The primary end point of the study was PFS. Key secondary end points included overall response rate (ORR), overall survival (OS), tolerability, and safety, with a focu on ocular toxicity.
Among all evaluated patients, the median number of doses administered was 4 (range, 2-17). Notably, 80% of patients received belantamab mafodotin at doses of 3.4 mg, and 20% were given belantamab mafodotin at doses of 2.5 mg.
The median age of patients treated was 69 years (range, 36-88), 43% had high risk cytogenetics, and 21% had extramedullary disease. International Staging System (ISS) score included 1 (43%), 2 (30%), and 3 (26%), and revised ISS score included 1 (33%), 2 (51%), and 3 (15%).
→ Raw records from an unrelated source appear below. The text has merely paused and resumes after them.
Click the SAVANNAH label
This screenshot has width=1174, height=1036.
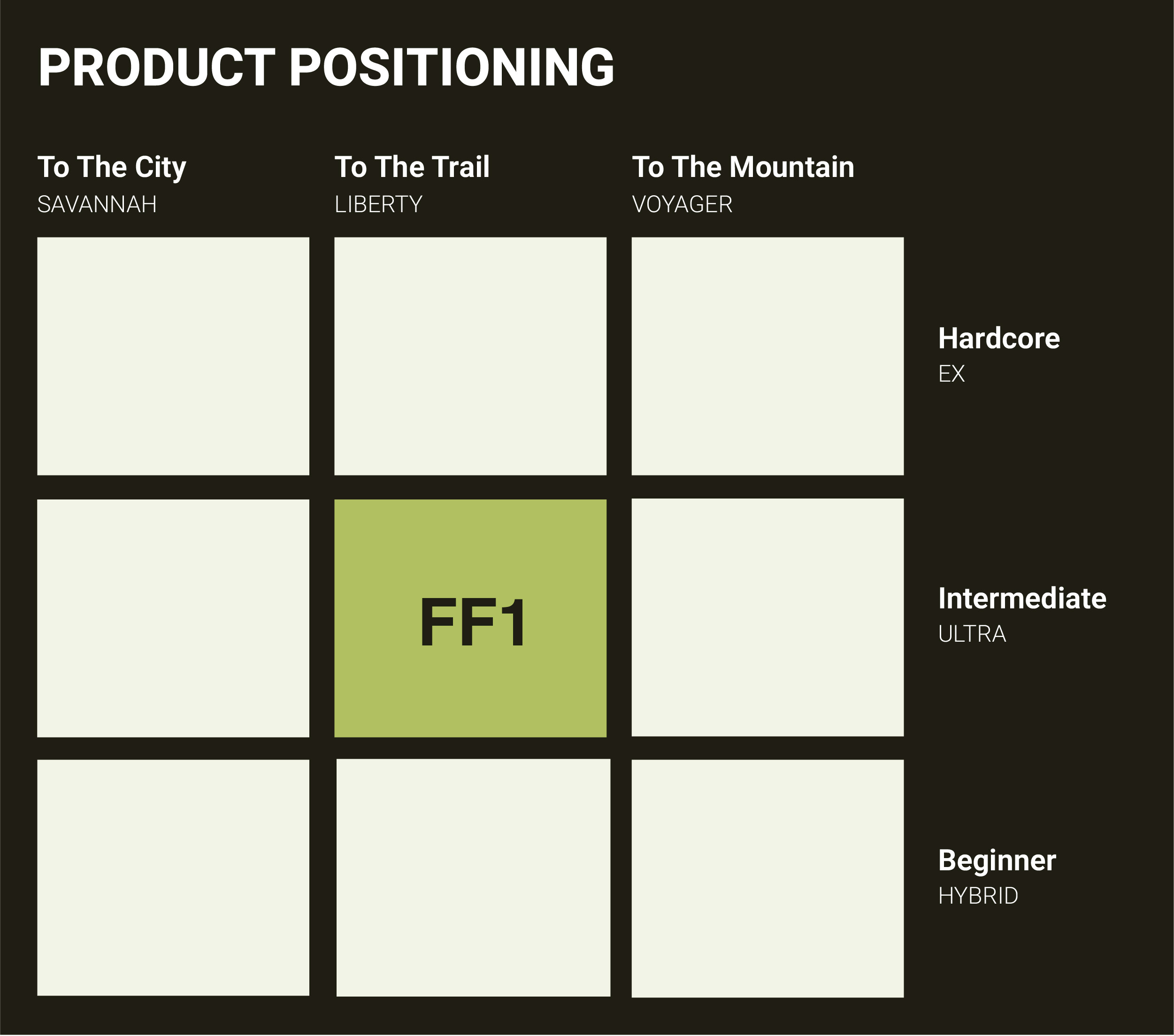pos(97,205)
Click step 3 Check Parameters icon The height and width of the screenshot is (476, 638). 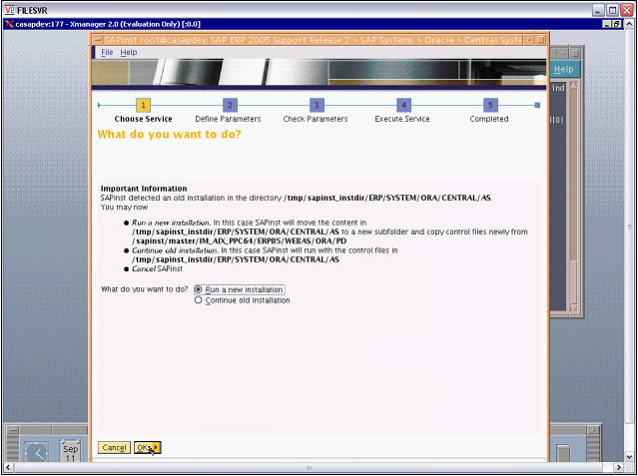point(316,105)
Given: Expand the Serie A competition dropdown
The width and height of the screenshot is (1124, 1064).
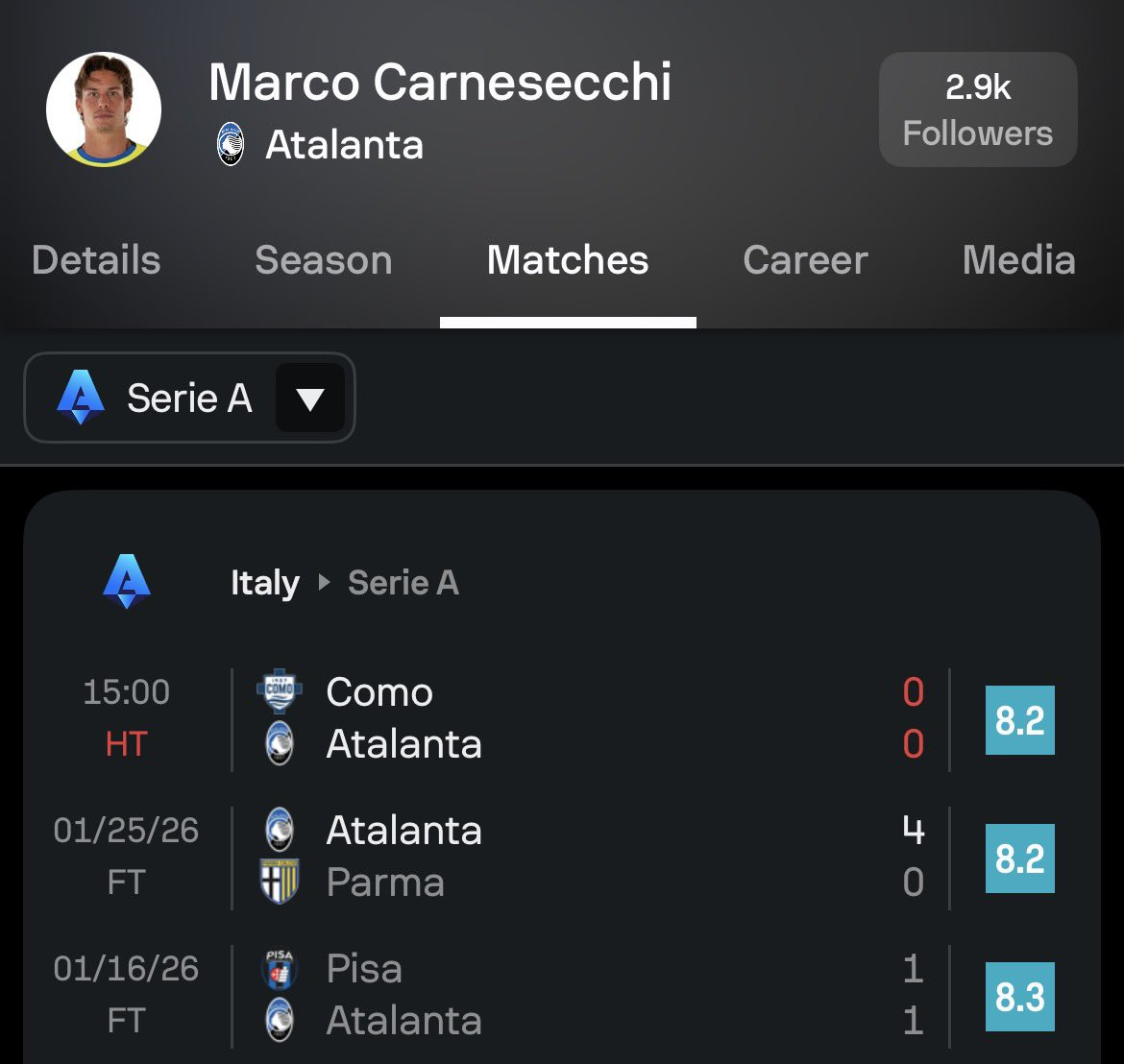Looking at the screenshot, I should pyautogui.click(x=189, y=398).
The median prior lines of therapy was 6 (range, 2-11), and patients had prior exposure that included bortezomib (Velcade; 97%), carfilzomib (Kyprolis; 73%), lenalidomide (Revlimid; 92%), pomalidomide (Pomalyst; 77%), daratumumab (Darzalex; 95%), and high-dose melphalan/autologous stem cell transplant (59%). Seventy-three percent of patients were triple-class refractory, and 32% were penta-drug refractory.
Additional data showed the median OS of all patients was 14.5 months (95%, CI 9.5-19.6). Notably, the median OS was not reached among patients who achieved at least a partial response (PR) compared with 7.1 months for patients who did not experience a response (P < .001).
The ORR was 45%, with 4% of patients achieving a complete response, 14% having a very good PR, and 27% experiencing a PR. Additionally, 19% of patients had stable disease, and 26% experienced progressive disease.
Regarding safety, 56% of patients experienced dose delays. Furthermore, 27% of second and beyond doses were delayed, primarily due to ocular toxicity. Ocular toxicity occurred in 66 of 95 evaluable patients (69%). Rates of ocular toxicity included grade 1 (12%), grade 2 (17%), grade 3 (40%), and grade 4 (1%). Of note, 63% of patients who experienced ocular toxicity has their symptoms reduced to grade 0 or 1 during follow-up.
Treatment discontinuation because of adverse effects (AEs) was documented in 3.8% of patients, and they were all related to ocular toxicity. Two patients died due to AEs related to treatment with belantamab mafodotin. Causes included sepsis and pneumonia in 1 patient each.
Nonocular AEs observed included thrombocytopenia (27%, any grade; 18%, grade 3 or higher), infection (11%; 7.5%), and anemia (11%; 4%).